**THE TASK:**
Copy the records below, from the line containing "Image resolution: width=1073" through the last line; leave out pictures.

[[ INPUT MATERIAL open ]]

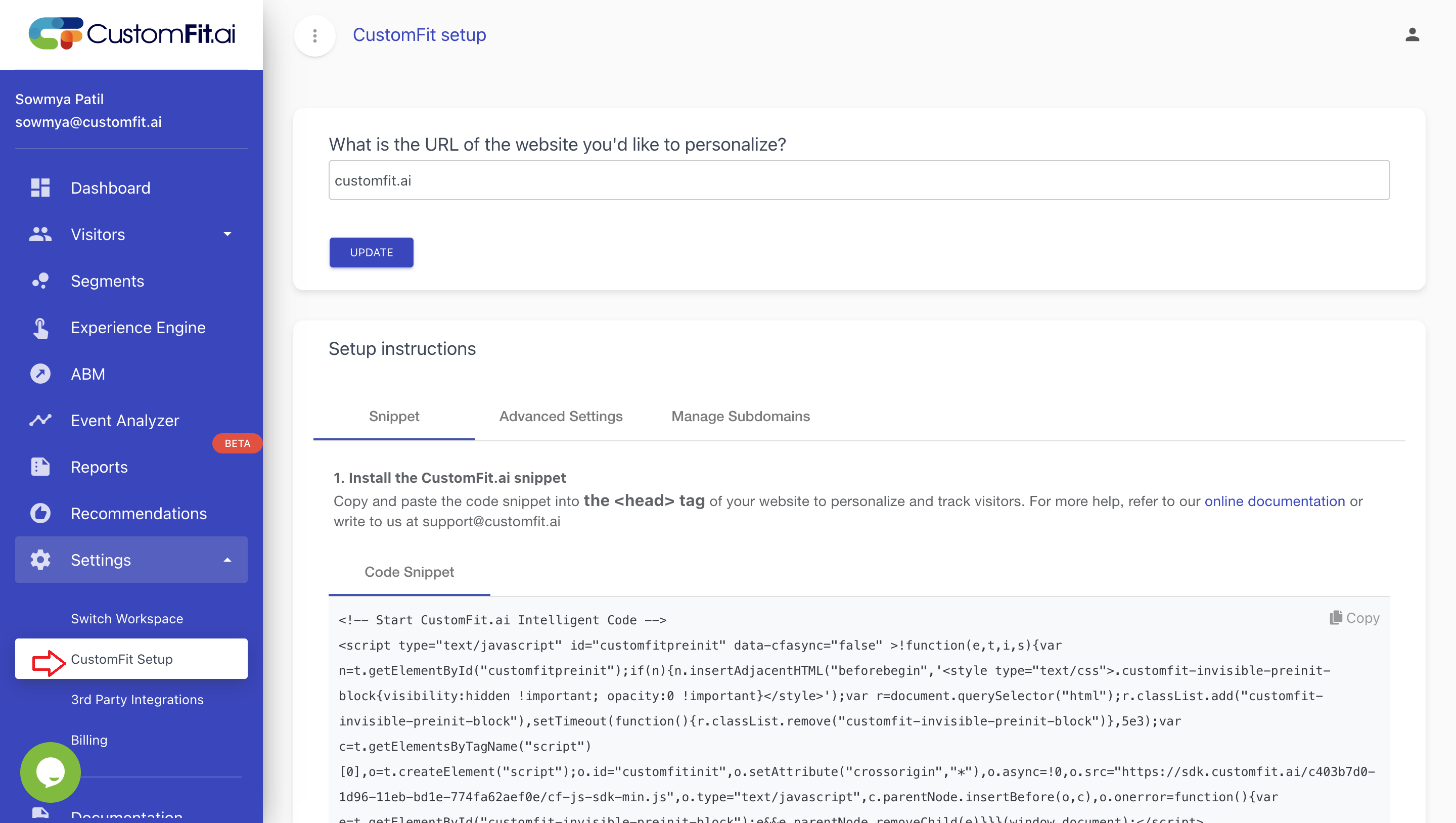Expand the Visitors dropdown arrow
The image size is (1456, 823).
click(x=227, y=234)
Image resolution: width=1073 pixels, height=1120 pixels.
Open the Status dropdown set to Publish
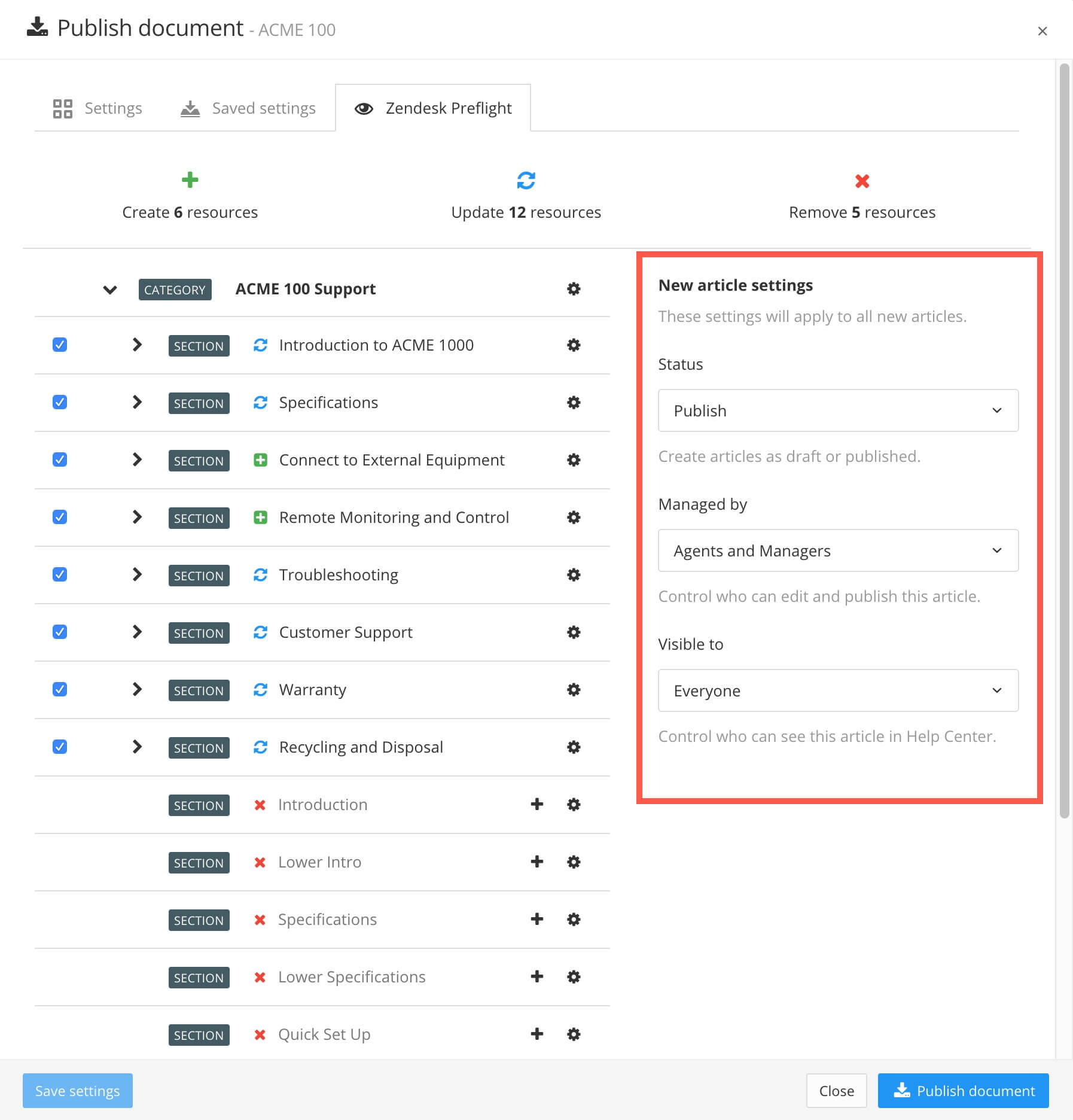pyautogui.click(x=837, y=410)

[[ INPUT MATERIAL closed ]]

**REPLY TO THE TASK:**
Image resolution: width=1073 pixels, height=1120 pixels.
Open the Status dropdown set to Publish
pyautogui.click(x=837, y=410)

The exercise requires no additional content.